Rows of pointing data

......

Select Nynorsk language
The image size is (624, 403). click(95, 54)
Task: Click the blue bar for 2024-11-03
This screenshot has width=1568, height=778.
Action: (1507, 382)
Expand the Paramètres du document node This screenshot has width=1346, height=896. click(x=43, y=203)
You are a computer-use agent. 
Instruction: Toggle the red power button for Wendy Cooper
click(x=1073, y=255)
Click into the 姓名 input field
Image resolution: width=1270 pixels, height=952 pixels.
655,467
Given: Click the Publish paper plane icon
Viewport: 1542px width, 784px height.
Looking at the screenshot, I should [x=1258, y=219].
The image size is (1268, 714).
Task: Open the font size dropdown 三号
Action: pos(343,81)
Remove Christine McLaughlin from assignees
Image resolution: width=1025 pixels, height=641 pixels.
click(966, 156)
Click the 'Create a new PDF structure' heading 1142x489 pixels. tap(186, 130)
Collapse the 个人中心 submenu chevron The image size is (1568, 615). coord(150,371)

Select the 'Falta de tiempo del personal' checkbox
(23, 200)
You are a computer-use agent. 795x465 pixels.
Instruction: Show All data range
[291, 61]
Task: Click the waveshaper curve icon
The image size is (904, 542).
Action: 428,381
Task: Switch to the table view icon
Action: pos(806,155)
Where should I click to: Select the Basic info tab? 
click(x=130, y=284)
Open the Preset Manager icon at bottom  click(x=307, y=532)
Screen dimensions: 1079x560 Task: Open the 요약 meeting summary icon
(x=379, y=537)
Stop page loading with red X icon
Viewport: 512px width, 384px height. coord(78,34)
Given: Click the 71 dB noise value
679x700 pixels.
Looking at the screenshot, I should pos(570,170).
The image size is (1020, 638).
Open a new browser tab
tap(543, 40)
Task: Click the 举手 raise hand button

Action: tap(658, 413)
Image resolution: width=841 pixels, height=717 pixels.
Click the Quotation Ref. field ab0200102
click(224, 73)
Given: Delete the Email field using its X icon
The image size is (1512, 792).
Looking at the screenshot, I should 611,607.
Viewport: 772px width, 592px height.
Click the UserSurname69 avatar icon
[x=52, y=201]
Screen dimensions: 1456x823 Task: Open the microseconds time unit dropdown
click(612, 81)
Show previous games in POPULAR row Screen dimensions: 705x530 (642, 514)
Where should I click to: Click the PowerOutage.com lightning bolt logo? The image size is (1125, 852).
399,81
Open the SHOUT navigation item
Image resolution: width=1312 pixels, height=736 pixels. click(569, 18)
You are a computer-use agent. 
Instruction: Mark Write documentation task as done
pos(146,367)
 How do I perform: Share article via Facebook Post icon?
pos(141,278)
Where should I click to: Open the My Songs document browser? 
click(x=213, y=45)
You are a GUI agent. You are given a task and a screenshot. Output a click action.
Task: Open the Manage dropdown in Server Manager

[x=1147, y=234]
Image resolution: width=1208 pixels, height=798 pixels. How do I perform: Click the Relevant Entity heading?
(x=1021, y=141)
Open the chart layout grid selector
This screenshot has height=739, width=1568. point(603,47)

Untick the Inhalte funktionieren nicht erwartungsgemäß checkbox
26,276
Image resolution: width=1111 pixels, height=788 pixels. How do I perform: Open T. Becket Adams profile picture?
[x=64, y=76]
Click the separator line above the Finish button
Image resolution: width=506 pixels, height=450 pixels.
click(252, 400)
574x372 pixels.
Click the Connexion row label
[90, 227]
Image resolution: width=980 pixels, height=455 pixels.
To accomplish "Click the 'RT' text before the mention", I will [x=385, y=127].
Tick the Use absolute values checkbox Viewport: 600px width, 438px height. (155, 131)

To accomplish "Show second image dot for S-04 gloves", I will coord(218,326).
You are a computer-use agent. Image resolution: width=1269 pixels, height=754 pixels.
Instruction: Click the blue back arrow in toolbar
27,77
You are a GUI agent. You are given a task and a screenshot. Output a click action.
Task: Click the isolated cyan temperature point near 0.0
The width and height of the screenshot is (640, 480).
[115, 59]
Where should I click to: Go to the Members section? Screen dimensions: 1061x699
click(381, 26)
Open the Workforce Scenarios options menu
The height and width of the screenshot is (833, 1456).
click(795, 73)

......

What you should do
Reproduce the rows above exactly, everything from the line containing "Task: Click the waveshaper curve icon" down to the line containing "pos(141,278)", both included.

Problem solution
Task: Click the waveshaper curve icon
The image size is (904, 542).
Action: 428,381
Task: Switch to the table view icon
Action: pos(806,155)
Where should I click to: Select the Basic info tab? 
click(x=130, y=284)
Open the Preset Manager icon at bottom  click(x=307, y=532)
Screen dimensions: 1079x560 Task: Open the 요약 meeting summary icon
(x=379, y=537)
Stop page loading with red X icon
Viewport: 512px width, 384px height. coord(78,34)
Given: Click the 71 dB noise value
679x700 pixels.
Looking at the screenshot, I should pos(570,170).
The image size is (1020, 638).
Open a new browser tab
tap(543, 40)
Task: Click the 举手 raise hand button

Action: tap(658, 413)
Image resolution: width=841 pixels, height=717 pixels.
Click the Quotation Ref. field ab0200102
click(224, 73)
Given: Delete the Email field using its X icon
The image size is (1512, 792).
Looking at the screenshot, I should 611,607.
Viewport: 772px width, 592px height.
Click the UserSurname69 avatar icon
[x=52, y=201]
Screen dimensions: 1456x823 Task: Open the microseconds time unit dropdown
click(612, 81)
Show previous games in POPULAR row Screen dimensions: 705x530 (642, 514)
Where should I click to: Click the PowerOutage.com lightning bolt logo? The image size is (1125, 852).
399,81
Open the SHOUT navigation item
Image resolution: width=1312 pixels, height=736 pixels. click(569, 18)
You are a computer-use agent. 
Instruction: Mark Write documentation task as done
pos(146,367)
 How do I perform: Share article via Facebook Post icon?
pos(141,278)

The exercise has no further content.